Once one of the traders owns a forward like this, they can then forward trade their future Yukon shirt for something even more valuable.
Yukonomist has three young traders participating in the Games. To prepare, we carefully reviewed that classic of markets education: the 1983 movie Trading Places, in which Eddie Murphy and Dan Aykroyd try to corner the pork belly and orange juice markets. NPR’s Planet Money radio show recently declared Trading Places to be as good as any university course as a primer for understanding the markets.
The frenzy of Trading Places’ final floor trading scene, where the villains’ OJ representative disappears under a scrum of traders, was good preparation for Team Yukon when they arrived in the lobby of the athletes’ village.
The Games provide young participants with an insight into the fundamental power of markets: the mutually beneficial trade. Many Team Manitoba athletes are embarrassed by their official hat: a fedora with a yellow band. They can’t get rid of it fast enough. Yet I spoke to a style-conscious Yukon teen on the other side of the trading floor who says fedoras are “always in.” She just has to get one, without letting her Manitoba counterparties know how badly she wants it.
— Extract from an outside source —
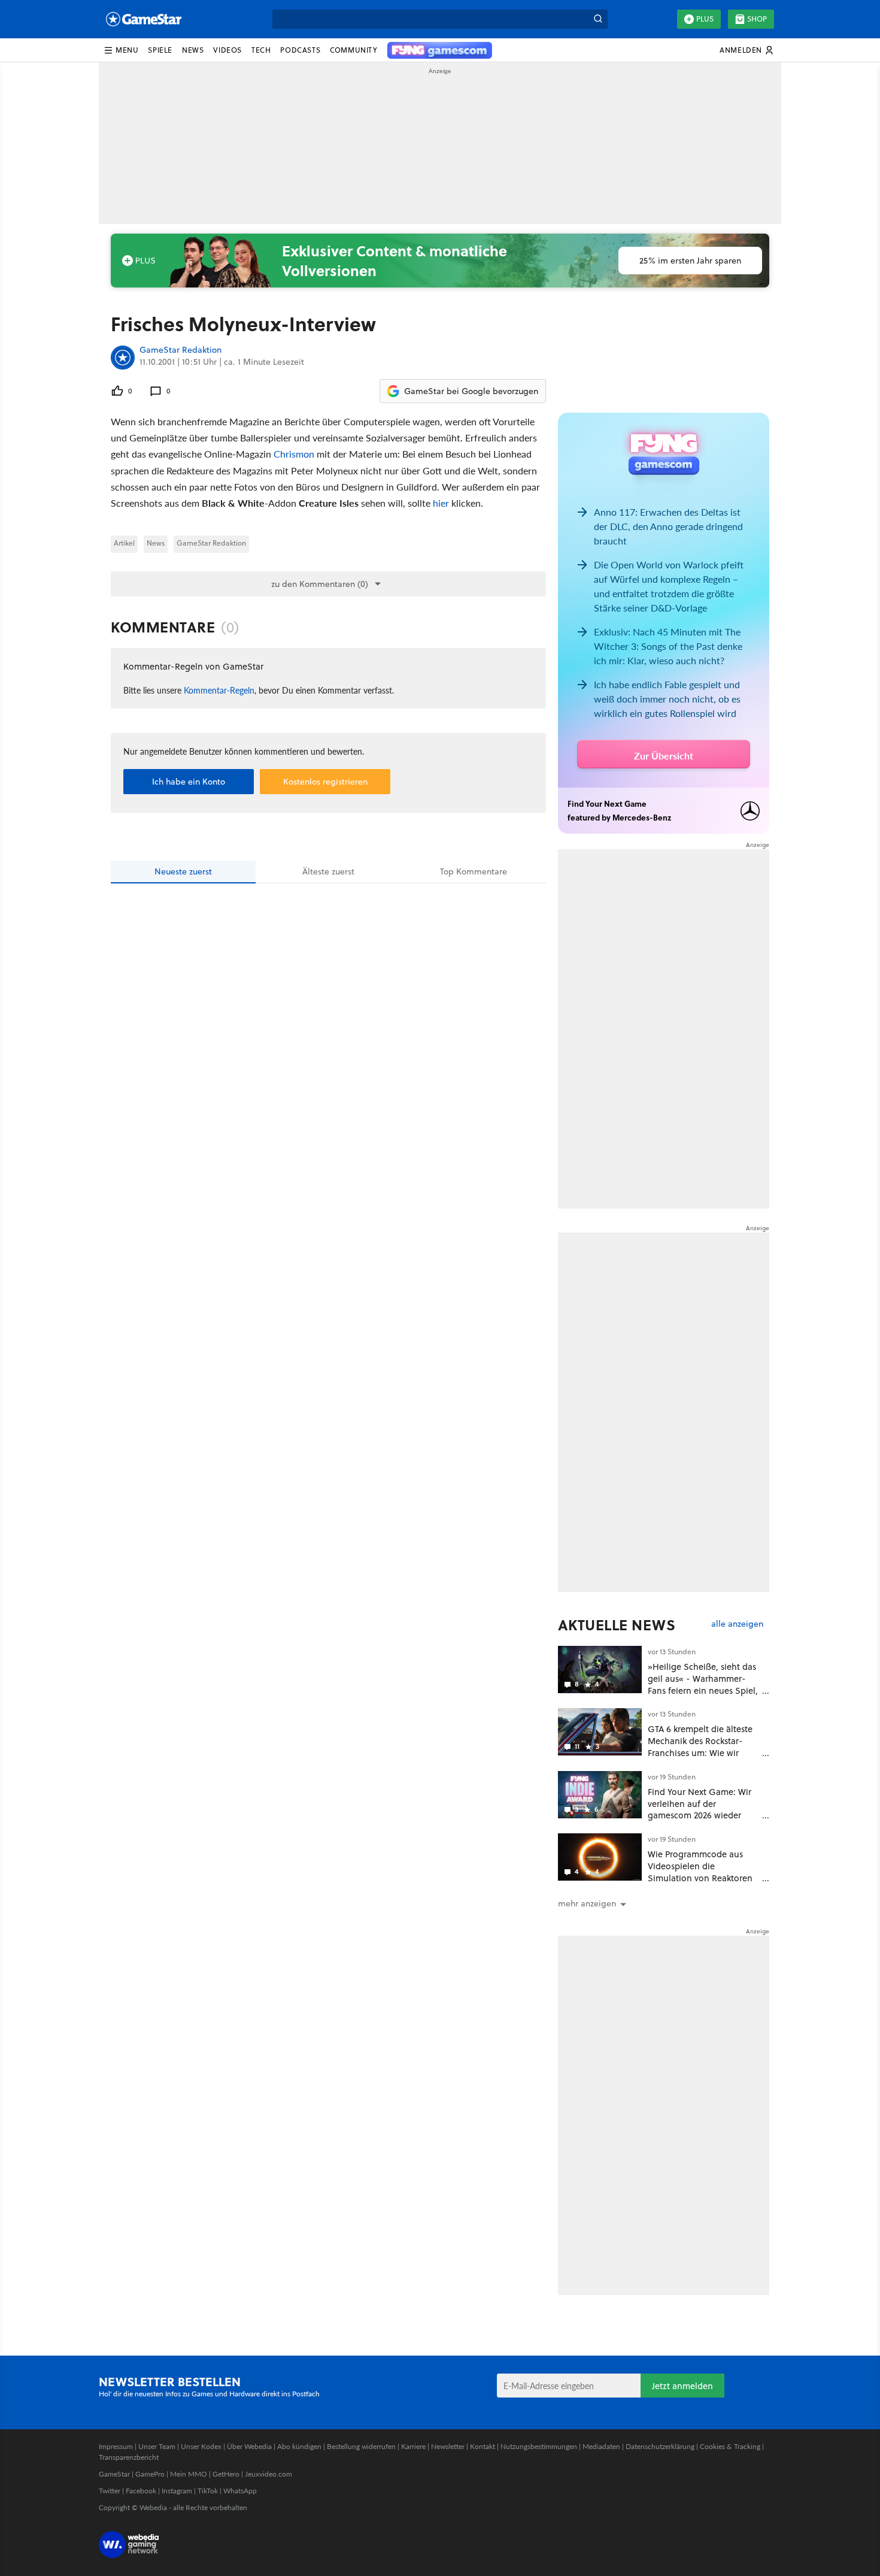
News (156, 543)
Participants practise their sports several times a week before going to the Games. Other than watching Trading Places, most have minimal training in the markets from school or at home. Yet they clearly have the right instincts. It raises the question of whether trading is hard-wired into our species.
Popular wisdom holds that trading is a “modern” phenomenon, associated with the rise of capitalism over the last century or two. But the evidence shows that trading has been going on for millennia. The ancient Chinese coin exhibit at the MacBride Museum last year showed evidence of Tutchone, Tlingit and other trade routes reaching all the way to Asia and going back hundreds if not thousands of years.
The Economist magazine reported research on the topic by Jason Shogren of the University of Wyoming and his colleagues. According to Shogren, there is evidence of long distance trade among Homo sapiens going back 40,000 years. It is possible to know this thanks to evidence of stone tools found hundreds or thousands of kilometres away from the rock they were made from, or sea-shell jewelry found far from the sea.
Shogren also studied Neanderthals, who were already living in Europe when humans arrived there. Interestingly, there is no evidence of trade among Neanderthals. Looking to investigate the impact trading might have had on competition between our ancestors and the Neanderthals, Shogren’s team created a computer simulation.
The stronger Neanderthals were given superior hunting skills, while human bands were able to trade among themselves and specialize. For example, the best hunters could focus on hunting while the best tool and clothing artisans could specialize in those crafts. Humans could also trade between bands when food was short in a certain band’s area.
A computer model is not reality, but it is instructive that the model showed the human population displacing Neanderthal bands across Europe over several thousand years.
Week Two of the Canada Games is coming up. If Team Yukon traders keep up their current pace, they may even have a stylish hat to spare for the team economist.